**EXERCISE**
Output the lines of the listing below exactly, starting at the line containing "You are a computer-use" and stopping after the last line, with any pictures dropped.

**INFORMATION PROVIDED**
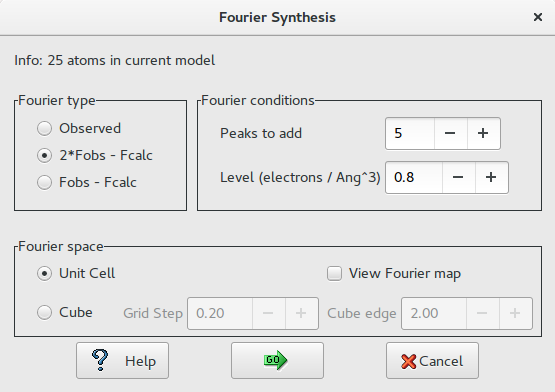Click the red X Cancel button
Image resolution: width=555 pixels, height=392 pixels.
pos(432,360)
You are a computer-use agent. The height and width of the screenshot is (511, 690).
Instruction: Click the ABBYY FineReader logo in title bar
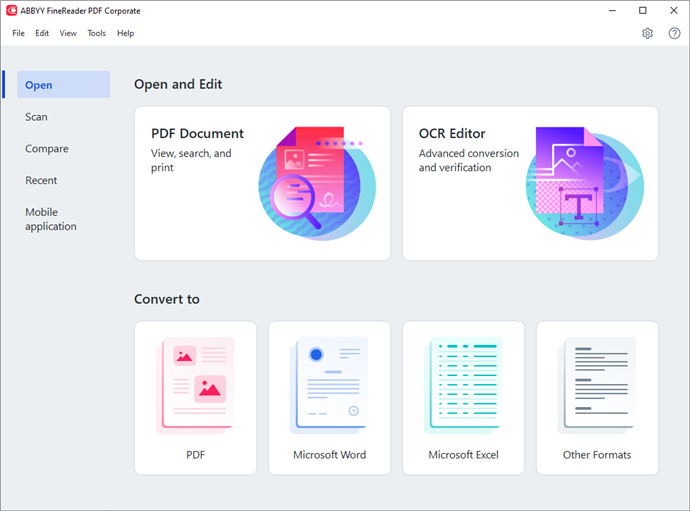click(x=11, y=11)
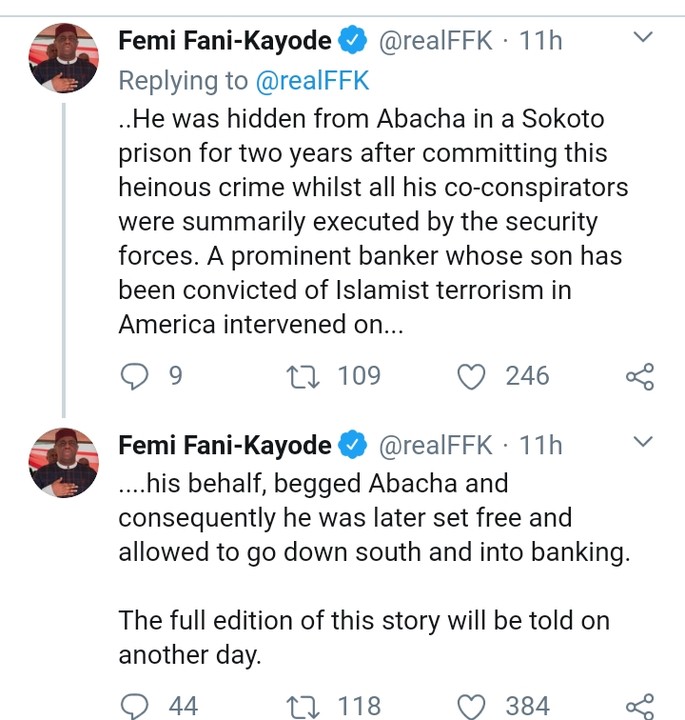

**REPLY TO THE TASK**
You are a computer-use agent. The height and width of the screenshot is (511, 690).
Instruction: Click the ABBYY FineReader logo in title bar
click(x=11, y=11)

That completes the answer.